Clichés, I love them. Take one of our current Canadian educational clichés, for example: “We teach you to think outside the box.” I have met many teachers at various levels of education who tell this to me, and to their students. Yet most of these teachers cannot themselves ‘think outside the box’. What they usually do, when teaching, is shut off the student’s original box by teach them to build a slightly larger one around it. They must now learn to think inside this new box in the way the teacher wants. Hence the cartoon above: We build bigger boxes and Building bigger boxes.
The central motif is, of course, the original ‘tiny’ box outside which the student must be ‘taught‘ to think.
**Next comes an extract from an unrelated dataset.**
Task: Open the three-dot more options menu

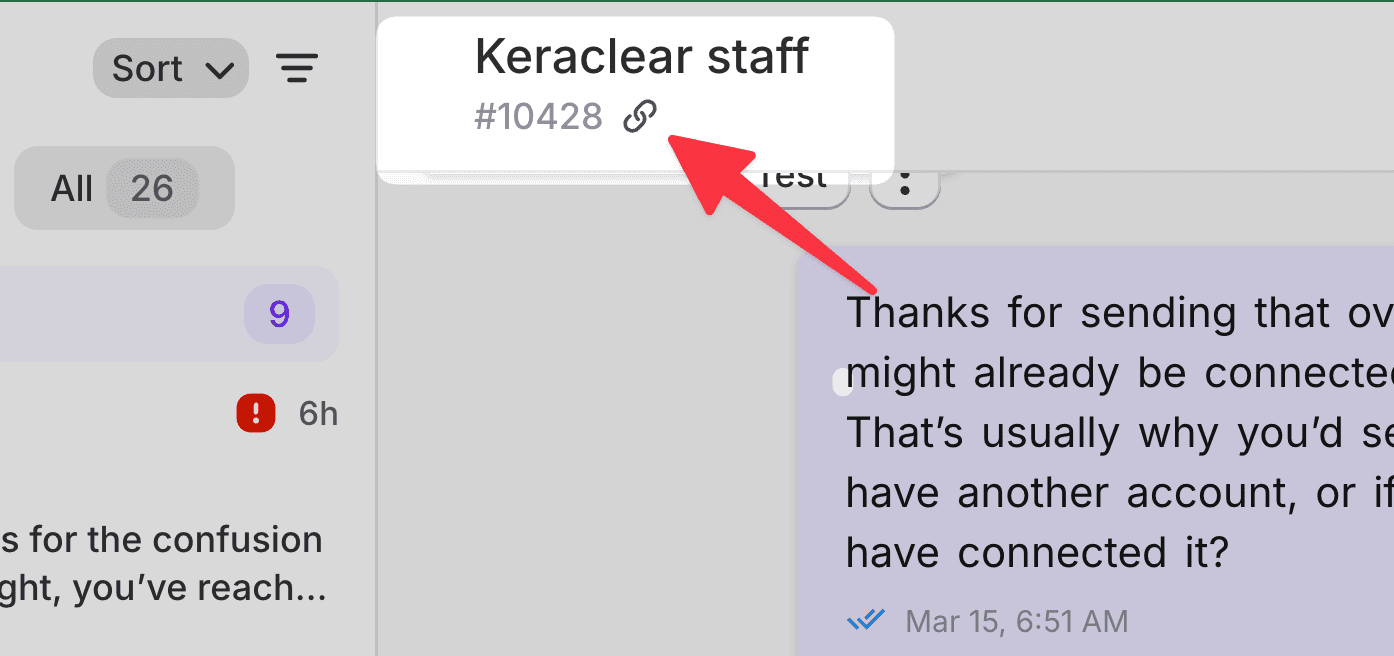Action: click(x=905, y=185)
For ‘taught‘ substitute one of the following: persuaded, bullied, pressured, beaten, shamed, starved, embarrassed, … depending on the time and place, all of these words are sadly suitable and yes, in my learning career, I suffered at one time or another at the hands of teachers who used each of these methods, and others equally (or more) brutal, sometimes more than one at once.
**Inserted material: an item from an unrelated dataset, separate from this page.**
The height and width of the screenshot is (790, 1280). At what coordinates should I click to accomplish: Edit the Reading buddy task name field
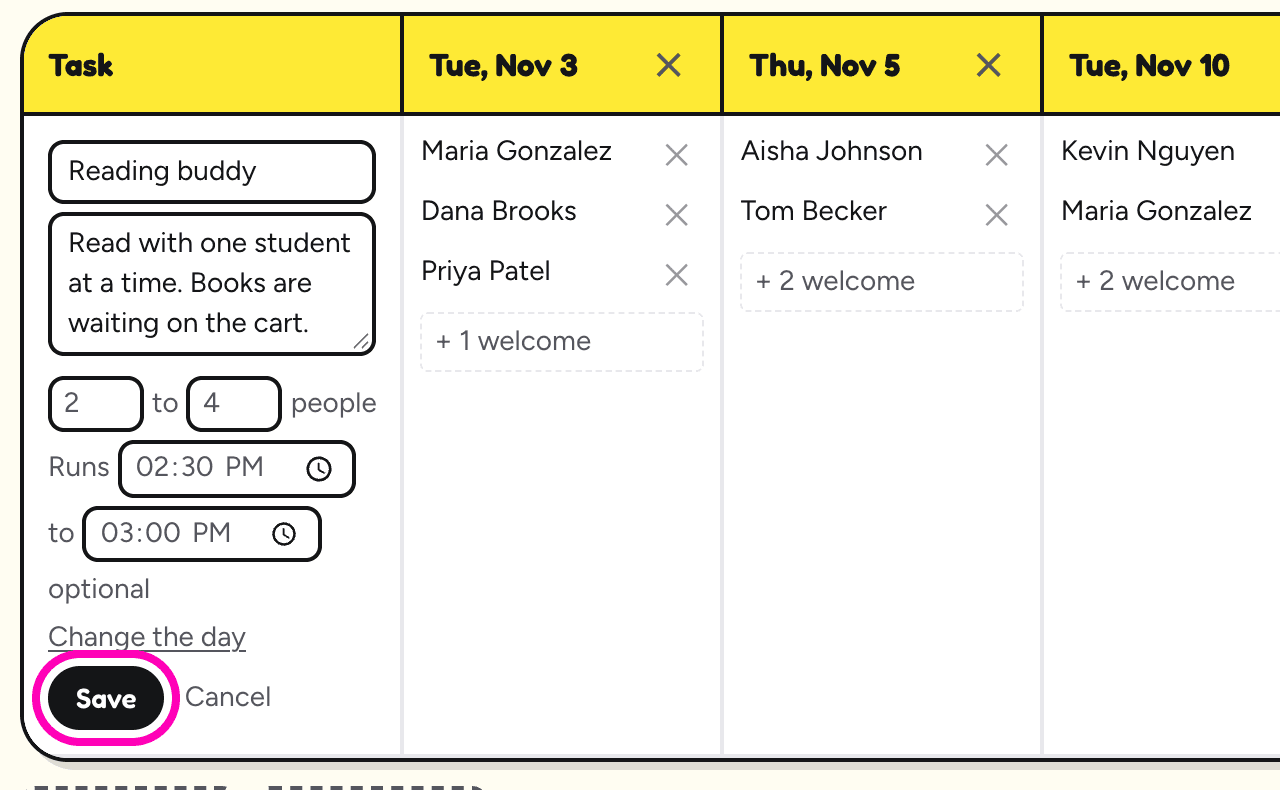[212, 172]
What was inside that original box? Of course the contents vary with each individual, but creativity is in there, challenging authority is in there, self-belief is in there, a desire to ask endless questions, a childish wisdom to see the world as it is, not as the grown-ups say it is. I ask you, have they really ever grown up, have they ever escaped from their own hand-built boxes? Education: locking down the walls of that original box. Do away with creativity [not that way, this way!], free thinking [you mustn’t say things like that!], challenging authority [cheeky, disobedient child!], asking questions [little children should be seen and not heard …. silence! … silence in class!] and finally, do away with self-belief and make the child dependent on the teacher [please, Sister Mary … please, Mother Theresa … please Father Maguire …] …
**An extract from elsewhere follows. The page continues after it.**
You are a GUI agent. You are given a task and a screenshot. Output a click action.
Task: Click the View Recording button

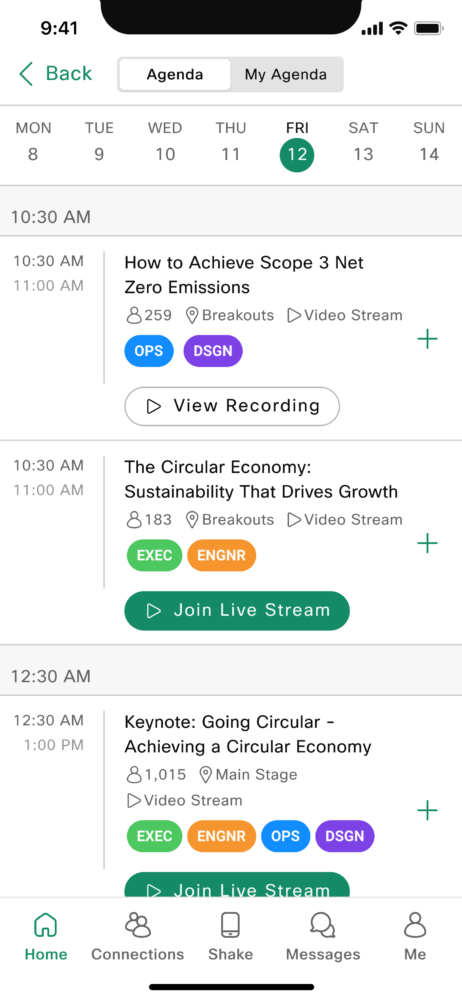pyautogui.click(x=232, y=406)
As the walls of the bigger boxes grow thicker and stronger, so it becomes more difficult to once again think as a child. Questions are answered by authority figures or on the internet with answers to FAQs and pre-packaged concepts. How do we regain our creativity? I assure you, we have never lost it. Where is it? Where is it hidden? In this world of folly and rush, of hustle, muscle, and busy bustle, so few of us have the time or can afford to take the time to sit and think, to undo those false walls that surround us, to find again the child-loving pleasure of thinking for ourselves, of discovering for ourselves, of being creative in the ways that we were so very, very long ago. Remember what Picasso said of his later paintings: ‘it took me a long time to relearn how to see the world as a child.’
Creativity: it is always with us. We must rediscover it. We must unwrap it from the tarpaulins that the system placed around it. We must dig it out from under the walls, the ruinous walls, with which the system surrounded us. It is still there, waiting for us to rediscover it. Believe. Roll up your sleeves. Dig deep inside yourself. And think for yourself. Then, when you have found that original box, open it, find exactly what is in it (the universal gifts to the new born), and become creative yet again. Only then will you have taught yourself (yourself, because others won’t teach you) to truly think outside the box, the multiple boxes, that the system and society designed to trap your creative spirit. Open the cage door: , release your creative spirit and let it soar to the skies.